You can generate a SECP256K1 keypair and then tell pyjwt to sign a message using algorithm "ES256".

Expected Result

An exception should be raised, because the SECP256K1 curve is not compatible with the ES256 algorithm (it wants ES256K).

Actual Result

An invalid JWT is encoded (signature will not verify against declared algorithm).

Subsequently, the invalid JWT can be decoded "successfully" without error.

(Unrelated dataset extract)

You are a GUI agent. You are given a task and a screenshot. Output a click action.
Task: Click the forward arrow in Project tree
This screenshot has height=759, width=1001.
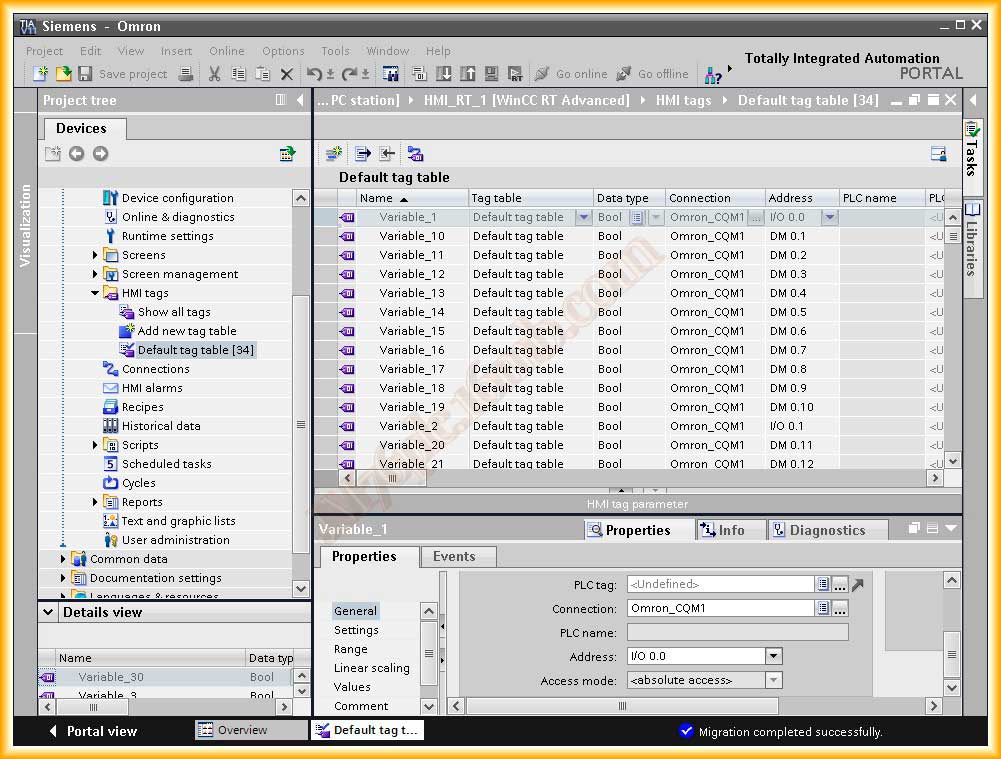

This is arguably a security issue, but it only arises if you use the API "wrong". Nonetheless, I think the API should try to guard against such incorrect uses.

Reproduction Steps

from cryptography.hazmat.primitives.asymmetric import ec
import jwt

#KEY_TYPE = ec.SECP256R1()
KEY_TYPE = ec.SECP256K1()

privkey = ec.generate_private_key(KEY_TYPE)

my_jwt = jwt.encode(
	{ "hello": "world" },
	privkey,
	algorithm="ES256", # nistp256 aka ec.SECP256R1()
)

print(my_jwt) # I think this should raise an exception!

decoded = jwt.decode(my_jwt, key=privkey.public_key(), algorithms=["ES256"])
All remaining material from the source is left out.